2 Posterior updates in infinite dimensions

For now, this is just a bookmark to the general measure-theoretic notation that unifies, in principle, the various Bayesian nonparametric methods. A textbook on general theory is Schervish (2012). Chapter 1 of Matthews (2017) is a compact introduction.

Particular applications are outlined in Matthews (2017) (GP regression) and Stuart (2010) (inverse problems).

A brief introduction to the kind of measure-theoretic notation we need in the infinite-dimensional Hilbert space settings is in Alexanderian (2021), giving Bayes’ formula as $\frac{d μ_{post}^{y}}{d μ_{pr}} \propto π_{like} (y ∣ m),$ where the left-hand side is the Radon-Nikodym derivative of $μ_{post}^{y}$ with respect to $μ_{pr}$ .

They observe

Note that in the finite-dimensional setting the abstract form of the Bayes’ formula above can be reduced to the familiar form of Bayes’ formula in terms of PDFs.
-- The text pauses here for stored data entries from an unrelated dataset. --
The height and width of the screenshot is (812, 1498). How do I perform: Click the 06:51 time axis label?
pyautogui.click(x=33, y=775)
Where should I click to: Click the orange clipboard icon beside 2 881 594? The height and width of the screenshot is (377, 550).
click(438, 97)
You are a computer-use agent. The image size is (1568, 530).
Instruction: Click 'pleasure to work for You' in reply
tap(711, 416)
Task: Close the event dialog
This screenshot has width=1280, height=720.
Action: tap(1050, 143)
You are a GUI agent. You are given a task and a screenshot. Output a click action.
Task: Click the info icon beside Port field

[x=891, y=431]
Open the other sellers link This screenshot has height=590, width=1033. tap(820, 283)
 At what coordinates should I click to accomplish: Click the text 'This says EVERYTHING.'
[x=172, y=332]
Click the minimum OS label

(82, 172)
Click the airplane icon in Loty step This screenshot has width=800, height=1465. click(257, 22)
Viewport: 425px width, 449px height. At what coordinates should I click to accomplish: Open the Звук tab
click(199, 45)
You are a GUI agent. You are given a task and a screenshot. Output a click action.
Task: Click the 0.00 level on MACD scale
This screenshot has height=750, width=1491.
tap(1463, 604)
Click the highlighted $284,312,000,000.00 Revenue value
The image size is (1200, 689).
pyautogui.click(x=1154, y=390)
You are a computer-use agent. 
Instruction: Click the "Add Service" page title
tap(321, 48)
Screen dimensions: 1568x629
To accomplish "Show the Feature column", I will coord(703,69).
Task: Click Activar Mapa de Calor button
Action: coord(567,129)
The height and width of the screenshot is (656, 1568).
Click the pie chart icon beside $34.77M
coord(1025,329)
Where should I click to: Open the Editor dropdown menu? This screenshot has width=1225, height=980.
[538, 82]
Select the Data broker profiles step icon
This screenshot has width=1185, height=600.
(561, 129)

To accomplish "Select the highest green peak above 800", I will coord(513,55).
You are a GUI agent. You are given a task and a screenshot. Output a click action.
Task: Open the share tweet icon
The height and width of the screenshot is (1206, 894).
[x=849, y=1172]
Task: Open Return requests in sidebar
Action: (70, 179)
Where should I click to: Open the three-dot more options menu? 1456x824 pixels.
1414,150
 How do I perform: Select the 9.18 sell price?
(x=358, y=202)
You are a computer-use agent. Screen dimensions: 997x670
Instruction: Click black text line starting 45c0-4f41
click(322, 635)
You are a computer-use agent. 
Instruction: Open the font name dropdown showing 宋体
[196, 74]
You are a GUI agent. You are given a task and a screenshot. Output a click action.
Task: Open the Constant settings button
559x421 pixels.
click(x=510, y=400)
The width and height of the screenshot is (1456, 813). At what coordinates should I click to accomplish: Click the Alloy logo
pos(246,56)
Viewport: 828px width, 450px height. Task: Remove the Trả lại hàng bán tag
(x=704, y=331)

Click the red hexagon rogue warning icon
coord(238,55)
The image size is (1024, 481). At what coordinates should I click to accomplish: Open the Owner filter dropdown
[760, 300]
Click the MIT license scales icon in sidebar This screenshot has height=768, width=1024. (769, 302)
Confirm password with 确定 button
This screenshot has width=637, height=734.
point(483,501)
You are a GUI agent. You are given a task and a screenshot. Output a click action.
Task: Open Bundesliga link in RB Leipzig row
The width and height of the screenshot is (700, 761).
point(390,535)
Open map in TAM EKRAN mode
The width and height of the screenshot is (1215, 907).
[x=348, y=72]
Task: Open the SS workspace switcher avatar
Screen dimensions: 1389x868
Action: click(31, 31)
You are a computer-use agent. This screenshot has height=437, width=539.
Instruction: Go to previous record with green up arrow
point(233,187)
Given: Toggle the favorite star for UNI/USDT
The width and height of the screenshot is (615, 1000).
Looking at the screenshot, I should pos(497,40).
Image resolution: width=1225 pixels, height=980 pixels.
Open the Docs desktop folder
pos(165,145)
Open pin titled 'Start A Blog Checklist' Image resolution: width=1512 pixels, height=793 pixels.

Specifically, working in finite dimensions, with $μ_{pr}$ and $μ_{post}^{y}$ that are absolutely continuous with respect to the Lebesgue measure $λ$ , the prior and posterior measures admit Lebesgue densities $π_{pr}$ and $π_{post}$ , respectively. Then, we note $π_{post} (m ∣ y) = \frac{d μ_{post}^{y}}{d λ} (m) = \frac{d μ_{post}^{y}}{d μ_{pr}} (m) \frac{d μ_{pr}}{d λ} (m) \propto π_{like} (y ∣ m) π_{pr} (m)$

3 Bayesian consistency

Consistency turns out to be potentially tricky for functional models. I am not an expert on consistency, but see Cox (1993) for some warnings about what can go wrong and Florens and Simoni (2016);Knapik, van der Vaart, and van Zanten (2011) for some remedies. tl;dr posterior credible intervals arising from over-tight priors may never cover the frequentist estimate. Further reading on this is in some classic refs (Diaconis and Freedman 1986; Freedman 1999; Kleijn and van der Vaart 2006).

4 Incoming

5 References

Alexanderian. 2021. “Optimal Experimental Design for Infinite-Dimensional Bayesian Inverse Problems Governed by PDEs: A Review.” arXiv:2005.12998 [Math].

Broderick, Wilson, and Jordan. 2018. “Posteriors, Conjugacy, and Exponential Families for Completely Random Measures.” Bernoulli.

Bui-Thanh, Ghattas, Martin, et al. 2013. “A Computational Framework for Infinite-Dimensional Bayesian Inverse Problems Part I: The Linearized Case, with Application to Global Seismic Inversion.” SIAM Journal on Scientific Computing.

Bui-Thanh, and Nguyen. 2016. “FEM-Based Discretization-Invariant MCMC Methods for PDE-Constrained Bayesian Inverse Problems.” Inverse Problems & Imaging.

Cox. 1993. “An Analysis of Bayesian Inference for Nonparametric Regression.” The Annals of Statistics.

Crane. 2016. “The Ubiquitous Ewens Sampling Formula.” Statistical Science.

Diaconis, and Freedman. 1986. “On the Consistency of Bayes Estimates.” The Annals of Statistics.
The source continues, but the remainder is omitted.